Het ziekenfonds dekt alle vooraf bestaande toestanden in de dienst hospitalisatie die samengaat met de verplichte aanvullende verzekering. De dekking gebeurt binnen de grenzen van de waarborg die hoe dan ook beperkt is rekening houdend met de aanvaardbare forfaitaire bijdrage.

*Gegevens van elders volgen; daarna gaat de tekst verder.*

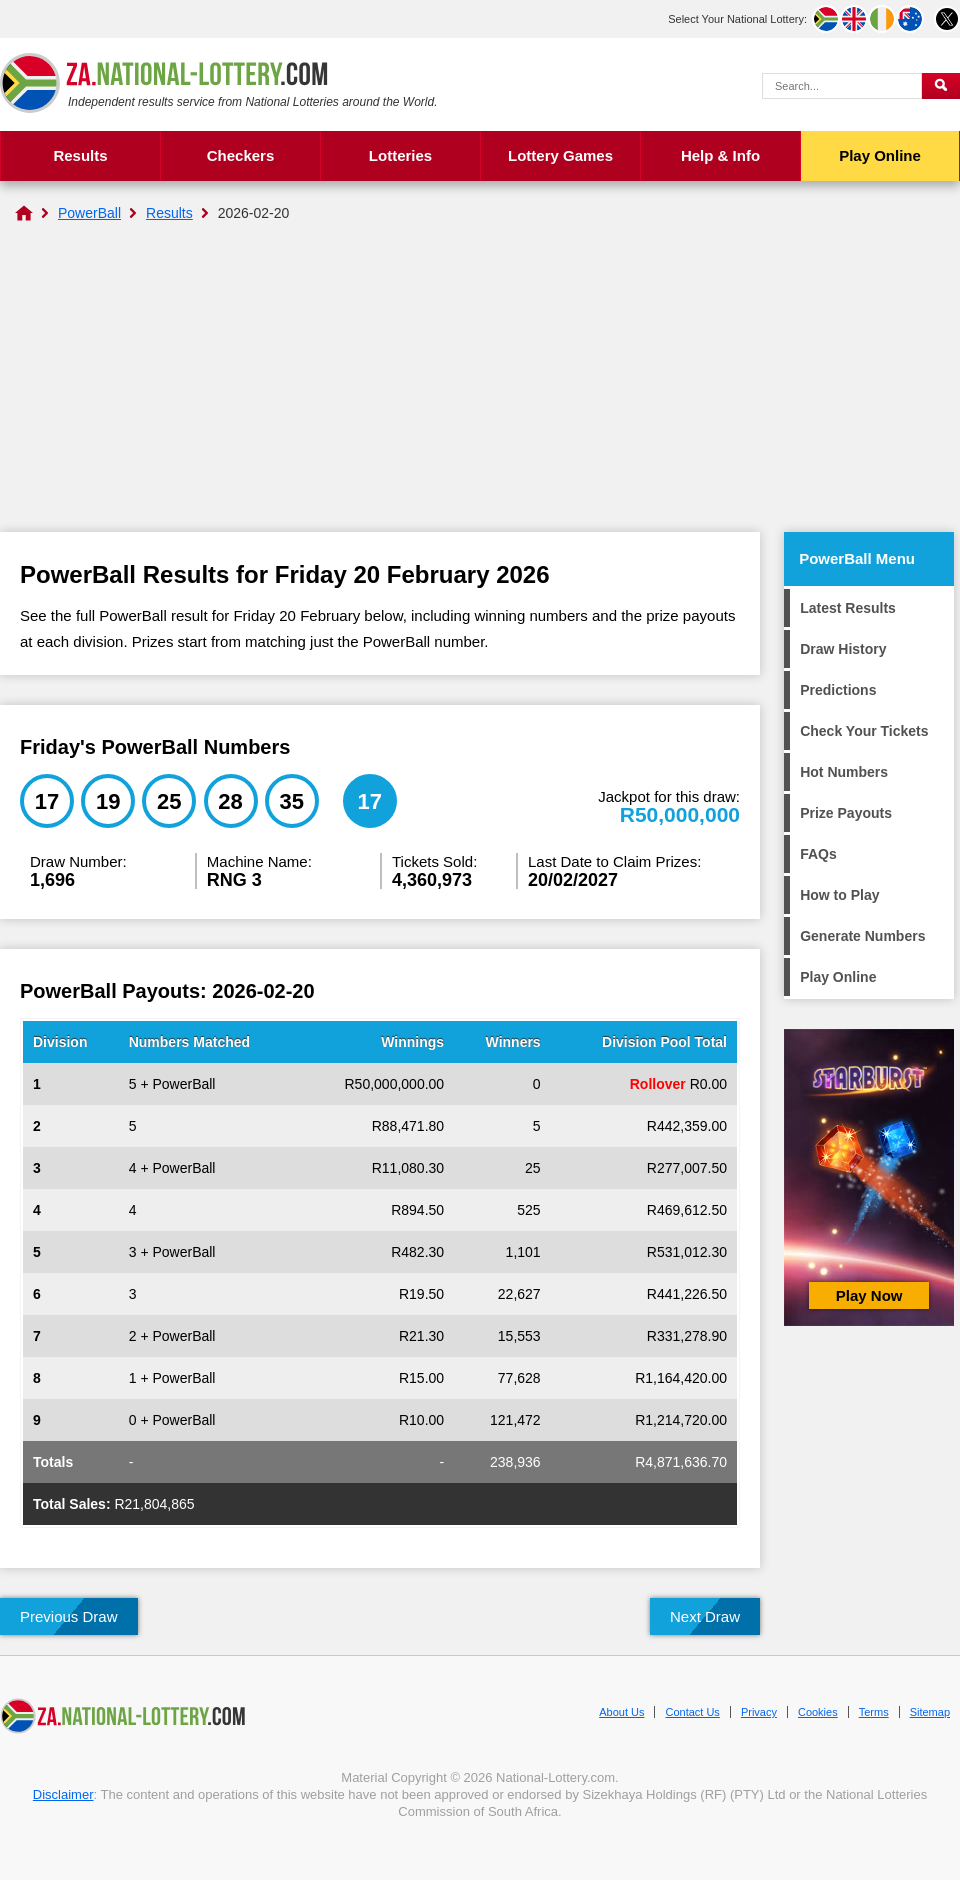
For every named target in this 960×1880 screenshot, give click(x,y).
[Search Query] (842, 86)
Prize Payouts (846, 813)
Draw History (843, 649)
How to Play (839, 895)
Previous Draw (69, 1616)
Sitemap (930, 1712)
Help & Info (720, 155)
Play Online (880, 155)
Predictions (838, 690)
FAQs (818, 854)
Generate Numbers (862, 936)
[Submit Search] (941, 86)
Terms (874, 1712)
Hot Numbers (844, 772)
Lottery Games (560, 155)
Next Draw (705, 1616)
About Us (621, 1712)
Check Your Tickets (864, 731)
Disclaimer (63, 1794)
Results (80, 155)
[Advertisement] (480, 382)
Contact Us (692, 1712)
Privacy (759, 1712)
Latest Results (848, 608)
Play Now (869, 1295)
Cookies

De verzekeraars en de maatschappijen van onderlinge bijstand die verzekeringsproducten aanbieden, moeten volgende regels hanteren:

  • Logisch, wanneer de symptomen van een ziekte zich nog niet hadden gemanifesteerd bij het sluiten van de verzekeringsovereenkomst, kunnen de verzekeraar noch de maatschappij van onderlinge bijstand de verzekeringsdekking weigeren.

  • Wanneer de symptomen van de ziekte zich al wel hadden gemanifesteerd op het ogenblik van het sluiten van de overeenkomst en de ziekte niet gediagnosticeerd werd binnen een termijn van twee jaar, dan kan het onopzettelijk verzwijgen of het onopzettelijk onjuist meedelen niet meer worden ingeroepen na het verstrijken van die termijn van twee jaar te rekenen vanaf de inwerkingtreding van de overeenkomst.
    (art. 205, wet van 4 april betreffende de verzekeringen)

En voor de gehandicapten en de chronische zieken…

Op dit ogenblik heeft de kandidaat-verzekerde die leidt aan een chronische ziekte of gehandicapt is en tevens jonger dan 65 jaar is, het recht op een verzekering gezondheidszorg met dien verstande dat de kosten veroorzaakt door de ziekte of handicap die bestond op het ogenblik van het sluiten van de overeenkomst van de dekking worden uitgesloten.

De premie moet deze zijn die aangerekend zou worden aan dezelfde persoon indien hij of zij niet chronisch ziek of gehandicapt was.